Représenté par Camille Lefebvre de Savonitto avocats, le demandeur estime que certains articles « de par leurs insinuations et leur amalgame de faits qui, bien que partiellement véridiques , ne sont rapportés qu’afin de nuire, de façon malveillante et empreinte de mauvaise foi .»

L’entrepreneur croit que ses antécédents judiciaires n’auraient pas dû être soulignés dans les articles, puisqu’ils datent de plus de vingt ans.

« Le demandeur n’en tient qu’à une seule conclusion possible, à savoir que la vérité importe peu aux défendeurs, leur but premier étant de vendre des copies sans se soucier des dommages collatéraux résultant de leur insouciance et de leur négligence », peut-on lire dans la demande introductive d’instance qu’a obtenue Droit-Inc.

Donc, Rhéal Dallaire réclame 150 000 dollars en dommages moraux causés par une conduite jugée « abusive, illégale et fautive » et une pareille somme de 150 000 dollars « à titre dommages exemplaires pour atteinte illicite et intentionnelle à ses droits fondamentaux garantis par Charte des droits et libertés de la personne. »

« Sensationnalisme »

Dans la requête déposée au Palais de justice de Montréal, on déplore la couverture d’un « incendie tragique » ayant détruit la résidence de Rhéal Dallaire.

Deux articles du Journal de Montréal couvrent l’évènement, nommés « un incendie chez une relation de la mafia » et « Incendie chez une relation de la mafia: un individu lié aux gangs de rue arrêtés. »

Le demandeur allègue qu’on lui prête des intentions « mafieuses » dans le but de « lui nuire et de mousser les ventes du quotidien francophone le plus diffusé en Amérique du Nord en faisant du sensationnalisme. »

Pourtant, Rhéal Dallaire « n’a jamais été un membre de la mafia », indique-t-on dans la requête.
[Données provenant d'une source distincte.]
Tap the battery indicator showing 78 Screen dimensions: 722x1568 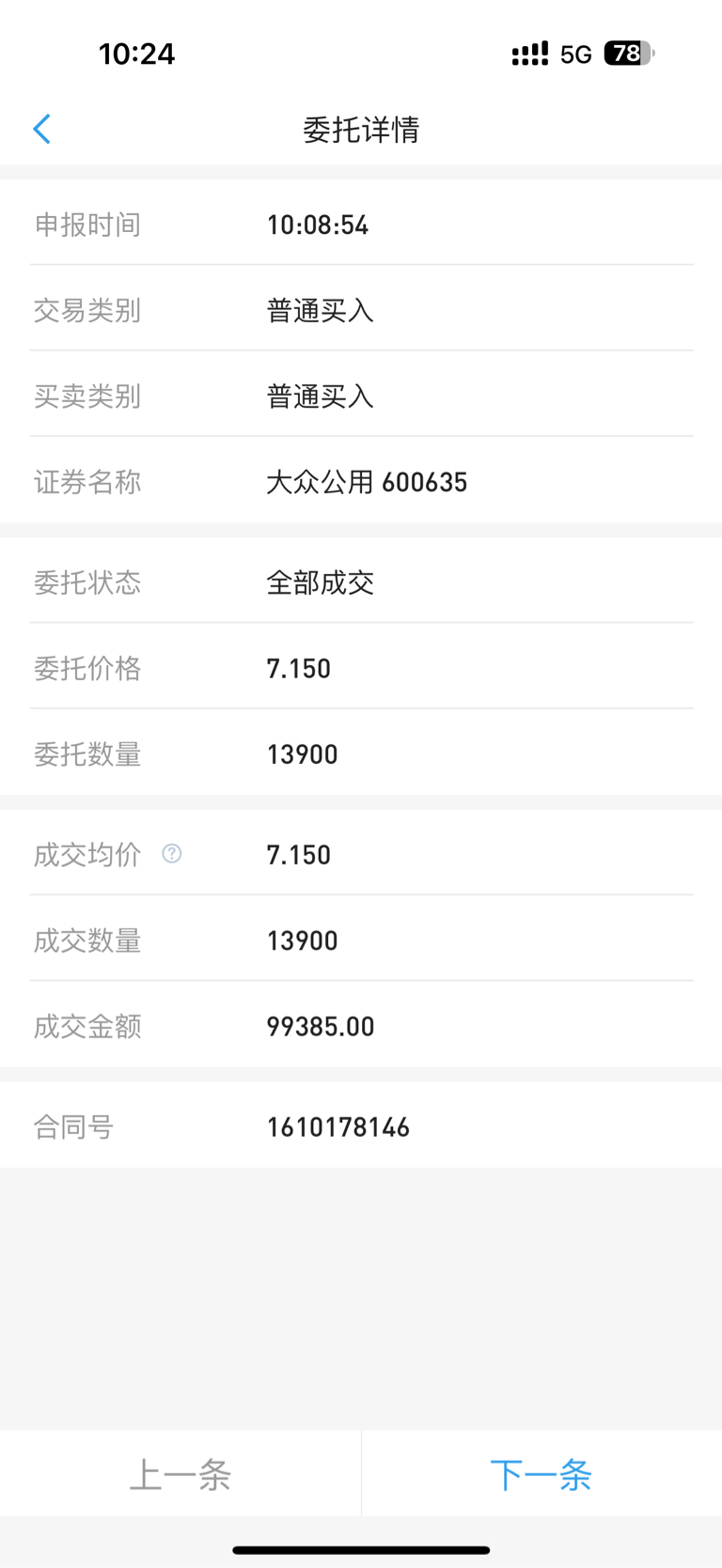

Il estime qu’il aurait été nécessaire qu’on le contacte afin de lui accorder la possibilité d’expliquer les faits soulevés dans les articles.

Le plaignant pointe également du doigt un article datant de décembre 2017, dans lequel Hugo Joncas évoque « des fréquentations mafieuses » ainsi que des « contacts avec des caïds. »

Rhéal Dallaire estime que dans cet article, le journaliste « propose des associations tendancieuses et créé, par le fait même, une distorsion de la réalité ne pouvant servir qu’à mousser l’intérêt des lecteurs. »

« Puisque les tribunaux sont saisis de cette affaire, les défendeurs ne désirent pas faire de commentaires », a répondu à Droit-inc le directeur principal, affaires juridiques de Québecor, Me Bernard Pageau.